Find every line below that contains the word "menu" and copy each one.

Lines from a data collection
^^^^

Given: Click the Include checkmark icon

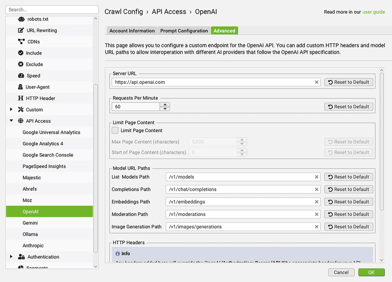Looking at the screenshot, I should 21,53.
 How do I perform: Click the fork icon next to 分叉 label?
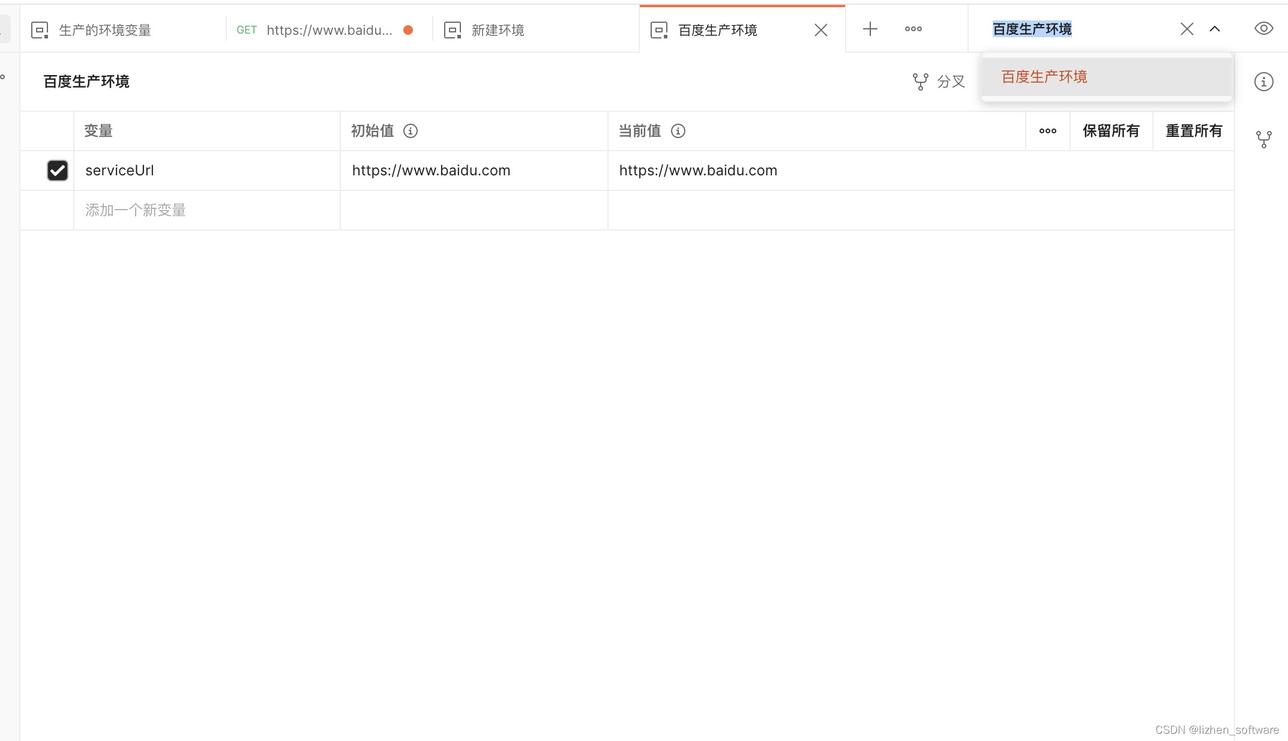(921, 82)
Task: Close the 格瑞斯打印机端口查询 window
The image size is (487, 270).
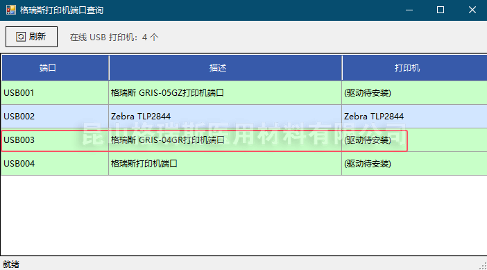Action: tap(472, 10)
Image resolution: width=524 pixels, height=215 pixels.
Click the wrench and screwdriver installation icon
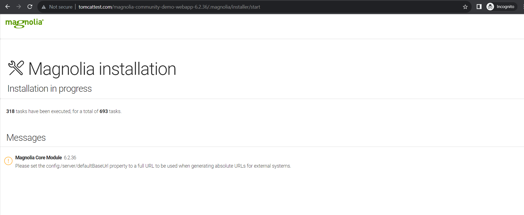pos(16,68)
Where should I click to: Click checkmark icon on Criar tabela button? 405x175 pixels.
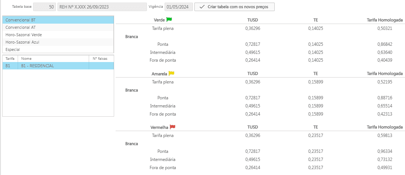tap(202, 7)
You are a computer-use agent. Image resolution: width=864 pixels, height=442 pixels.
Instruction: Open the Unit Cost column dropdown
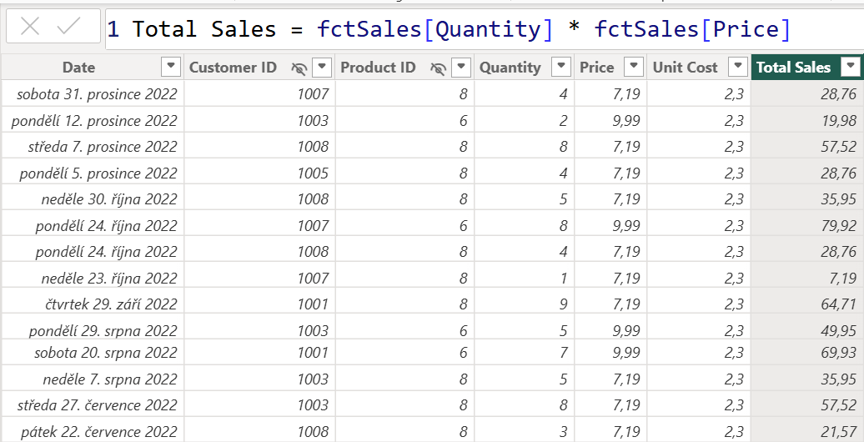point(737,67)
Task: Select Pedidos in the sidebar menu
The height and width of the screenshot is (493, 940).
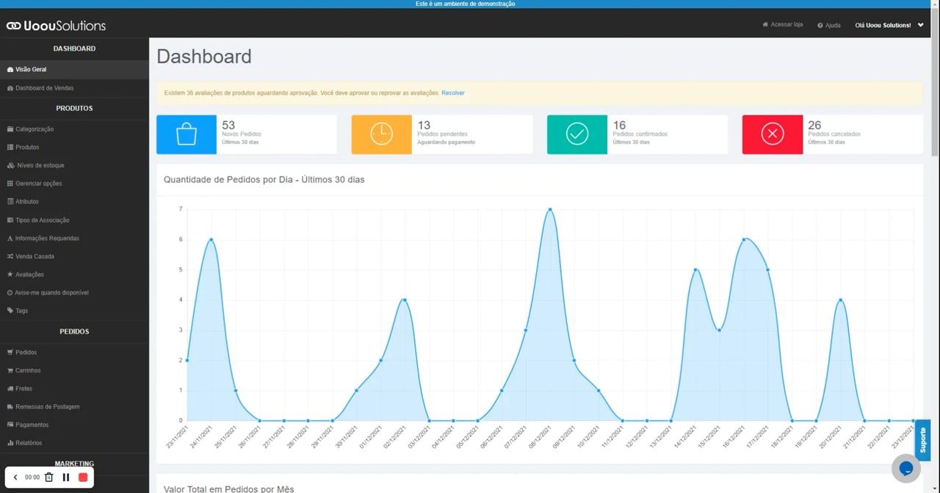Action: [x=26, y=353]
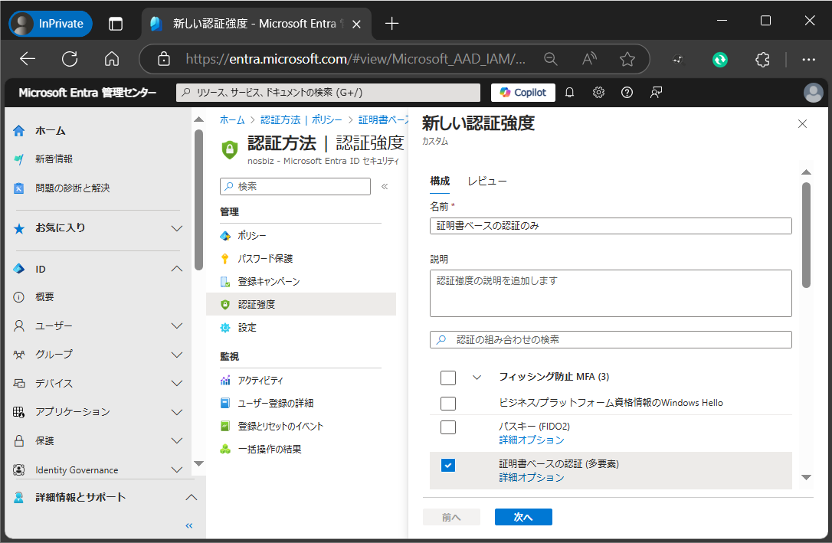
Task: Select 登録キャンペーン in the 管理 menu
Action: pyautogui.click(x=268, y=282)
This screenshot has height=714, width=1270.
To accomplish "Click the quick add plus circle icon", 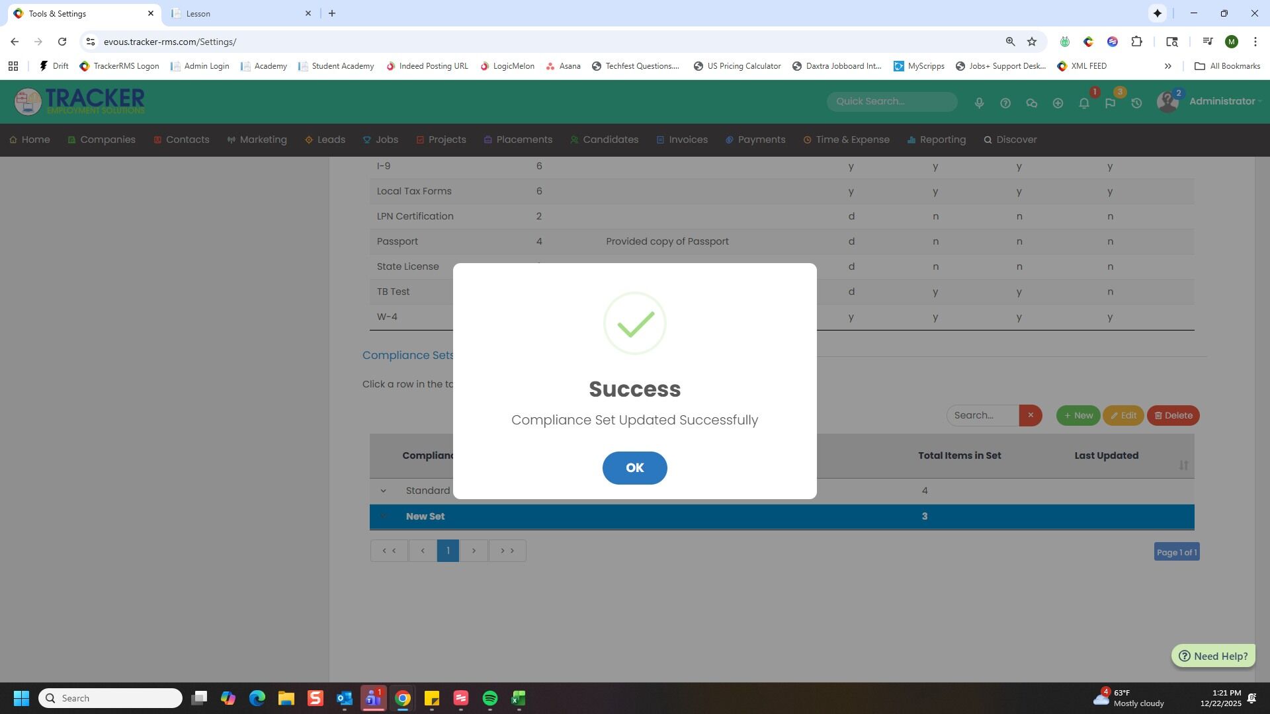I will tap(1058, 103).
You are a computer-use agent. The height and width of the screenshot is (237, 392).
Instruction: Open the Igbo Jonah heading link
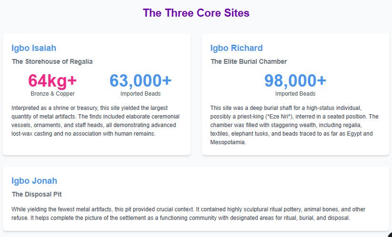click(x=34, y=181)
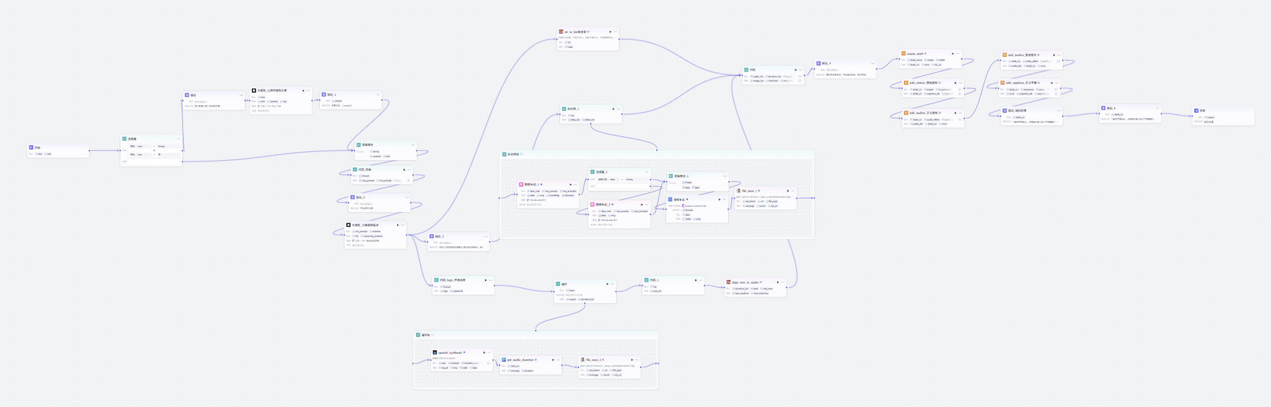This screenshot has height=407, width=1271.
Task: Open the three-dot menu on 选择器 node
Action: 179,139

^^^^

* **Result for this task**:
Task: Select Pedidos in the sidebar menu
Task: Select 登録キャンペーン in the 管理 menu
Task: Open the three-dot menu on 选择器 node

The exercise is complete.